Mais de la même façon que le groupe a choisi de s’impliquer encore plus activement au côté de l’association Greenpeace pour souligner des urgences à l’échelle mondiale, sa musique et ses textes ont voyagé avec la curiosité de globe-trotters.

Moins frontal peut-être que dans « Mamagubida » (1998), « Faut qu’ils s’activent » (2000) et « Grain de sable » (2003), l’engagement de « Ce que l’on sème » sait user de la poésie et des métaphores pour sensibiliser l’auditeur aux soubresauts du monde. Par la voix « rastagénique » de Guizmo, c’est un arbre qui prend la parole dans « Tombé mal » pour interpeller l’homme qui, par la déforestation, se fait encore plus de mal à lui-même qu’à la forêt. Comme souvent dans ce disque, la thématique d’une chanson pousse la musique vers d’autres continents. Ici le chant en dialecte Eton de la Camerounaise Sally Nyolo imprègne le morceau d’animisme africain.

De la même façon, la passion de Manu pour les raggas hypnotiques de la musique indienne a pu illustrer « Arhundati Roy », consacré à la romancière du même nom, célèbre pour son activisme pacifiste et social dans la patrie de Gandhi. Autre horizon, celui de la cause Touareg évoquée dans « Abdallah » au son de la guitare slide de Daniel jamet (ex Mano negra) gorgée de ce blues dont aiment jouer les « hommes bleus ».
Le reggae acoustique reste un vecteur de conviction, de chaleur, de mélodies vocales dont les entremêlements sont particulièrement bien mis en valeur par la production de Dominique Ledudal. Premier single tiré de l’album, « Toi et moi » confronte l’omniprésence de l’information, la dureté des temps et la singularité d’une histoire d’amour, le plaisir fragile de l’instant présent. Pont parfait entre le Tryo d’hier et celui d’aujourd’hui, le morceau fusionne l’évidence des contretemps jamaïcains et le raffinement des arrangements de cordes de Vincent Segal (présent dans quatre autres titres).

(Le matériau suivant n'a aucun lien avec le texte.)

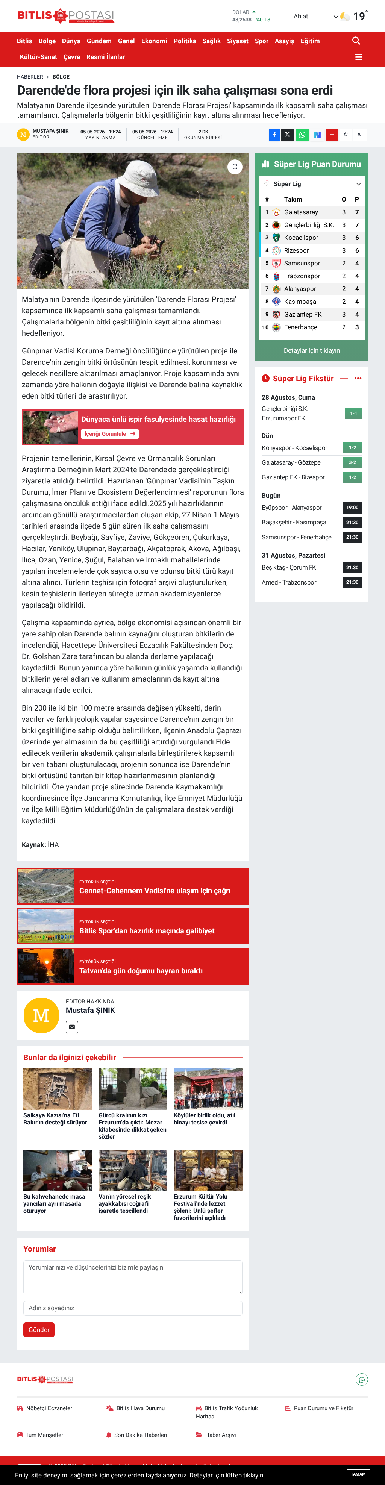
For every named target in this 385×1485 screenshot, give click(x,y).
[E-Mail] (72, 1027)
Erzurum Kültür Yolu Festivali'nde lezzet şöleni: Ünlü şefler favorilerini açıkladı (200, 1207)
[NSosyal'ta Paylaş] (317, 135)
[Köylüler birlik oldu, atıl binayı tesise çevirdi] (208, 1089)
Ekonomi (154, 41)
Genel (126, 41)
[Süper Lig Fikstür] (358, 378)
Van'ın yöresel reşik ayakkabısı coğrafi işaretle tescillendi (125, 1203)
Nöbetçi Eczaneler (49, 1408)
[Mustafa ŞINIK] (41, 1014)
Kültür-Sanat (38, 57)
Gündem (99, 41)
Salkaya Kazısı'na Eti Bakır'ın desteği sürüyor (55, 1119)
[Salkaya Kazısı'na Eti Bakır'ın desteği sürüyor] (57, 1089)
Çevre (72, 57)
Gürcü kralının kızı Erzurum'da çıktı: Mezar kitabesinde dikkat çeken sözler (133, 1126)
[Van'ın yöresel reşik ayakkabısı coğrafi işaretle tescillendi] (133, 1170)
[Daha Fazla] (332, 135)
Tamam (358, 1474)
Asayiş (284, 41)
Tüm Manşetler (44, 1435)
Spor (261, 41)
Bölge (47, 41)
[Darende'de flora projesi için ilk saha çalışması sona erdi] (133, 221)
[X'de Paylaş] (287, 135)
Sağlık (212, 41)
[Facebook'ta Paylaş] (274, 135)
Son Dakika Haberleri (140, 1435)
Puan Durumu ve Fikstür (323, 1408)
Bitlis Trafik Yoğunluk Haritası (227, 1412)
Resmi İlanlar (105, 57)
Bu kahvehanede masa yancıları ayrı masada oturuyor (54, 1203)
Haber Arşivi (220, 1435)
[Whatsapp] (362, 1379)
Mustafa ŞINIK (90, 1010)
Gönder (39, 1329)
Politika (185, 41)
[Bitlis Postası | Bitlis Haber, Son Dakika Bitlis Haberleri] (66, 16)
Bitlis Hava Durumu (141, 1408)
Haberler (30, 77)
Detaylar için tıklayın (312, 350)
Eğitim (310, 41)
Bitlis (24, 41)
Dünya (71, 41)
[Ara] (357, 41)
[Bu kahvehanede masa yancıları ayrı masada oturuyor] (57, 1170)
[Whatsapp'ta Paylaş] (302, 135)
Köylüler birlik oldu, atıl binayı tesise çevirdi (204, 1119)
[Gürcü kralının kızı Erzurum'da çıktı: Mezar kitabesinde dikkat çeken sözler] (133, 1089)
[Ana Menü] (357, 57)
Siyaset (238, 41)
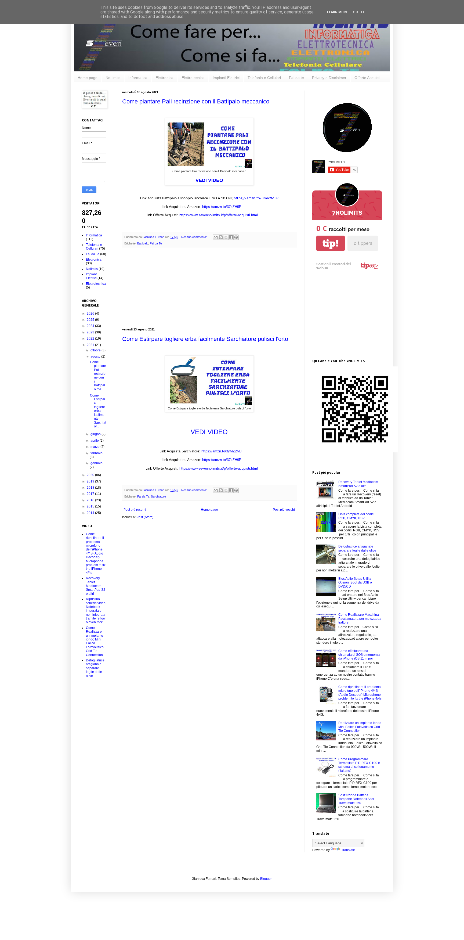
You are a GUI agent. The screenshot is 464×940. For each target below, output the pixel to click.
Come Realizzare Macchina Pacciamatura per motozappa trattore (359, 618)
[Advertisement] (209, 287)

Enregistré dans l’isolement reposant d’une vieille et grande maison de Saint-Rémy de Provence, « Ce que l’on sème » résonne aussi de la tendre nostalgie des musiques brésiliennes. Une samba, guidée par les percussions de Pablo Mendez, finit par envahir « Quand les hommes s’ennuient ». La féminité mélancolique d’une bossa chantée par Mali porte idéalement l’histoire de cette femme en quête d’enfant dans « Une saison de trop ». Décoré de l’émouvante trompette d’Ibrahim Malouf, « El dulce de leche » vibre également d’une fibre latine pour évoquer cette chronique intime de l’émigration et du statut de réfugié politique, inspirée du parcours de Daniel, le percussionniste chilien du groupe.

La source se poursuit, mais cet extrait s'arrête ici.